In a swift response on April 1, the Court upheld the full scope of the injunction, maintaining that Telegram could not – practically speaking – restrict foreign Initial Purchasers from reselling Grams into the US. The judge also reemphasized that the “security” was the entire scheme, consisting of the agreements and “the accompanying understandings and undertakings made by Telegram, including the expectation and intention that the Initial Purchasers would distribute Grams into a secondary public market.” For the Court, focusing solely on the status of the Grams was misplaced.
With the Court wading into the debate, some commentators had hoped to receive some further clarity on the path tokens should take to not constitute securities. Unfortunately, those hopes were not met, but buried in the 44 page opinion is a brief hint of what might be:
Cryptocurrencies (sometimes called tokens or digital assets) are a lawful means of storing or transferring value and may fluctuate in value as any commodity would. In the abstract, an investment of money in a cryptocurrency utilized by members of a decentralized community connected via blockchain technology, which itself is administered by this community of users rather than by a common enterprise, is not likely to be deemed a security under the familiar test laid out in S.E.C. v. W.J. Howey Co., 328 U.S. 293, 298–99 (1946). The SEC, for example, does not contend that Bitcoins transferred on the Bitcoin blockchain are securities.

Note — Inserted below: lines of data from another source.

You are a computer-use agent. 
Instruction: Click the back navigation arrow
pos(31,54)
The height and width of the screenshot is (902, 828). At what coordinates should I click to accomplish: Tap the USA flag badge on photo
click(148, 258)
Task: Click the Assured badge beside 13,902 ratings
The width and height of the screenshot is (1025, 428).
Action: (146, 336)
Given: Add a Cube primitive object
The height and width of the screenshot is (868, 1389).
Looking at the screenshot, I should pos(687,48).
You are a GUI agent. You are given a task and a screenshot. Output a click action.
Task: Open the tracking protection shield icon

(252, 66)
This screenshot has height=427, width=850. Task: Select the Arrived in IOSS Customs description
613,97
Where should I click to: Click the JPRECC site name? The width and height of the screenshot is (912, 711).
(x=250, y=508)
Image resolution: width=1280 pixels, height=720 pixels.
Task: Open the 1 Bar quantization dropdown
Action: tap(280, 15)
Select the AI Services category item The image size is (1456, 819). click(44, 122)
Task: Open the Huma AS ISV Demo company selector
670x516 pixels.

Among the takeaways here, the Court has again vindicated our sense as to the ineffectiveness of the SAFT. The SEC’s view of what constitutes a single plan of financing has real merit, and despite some good arguments to the contrary (such as the amicus filing of the Chamber of Digital Commerce) we have long thought that it is best to entirely divorce capital raising from token sales. While this remains good advice, we continue to be convinced that there remains a clear path to non-securities sales of certain tokens on functioning platforms. This decision (as well as our discussions with the SEC staff) does not cause us to waiver in that belief.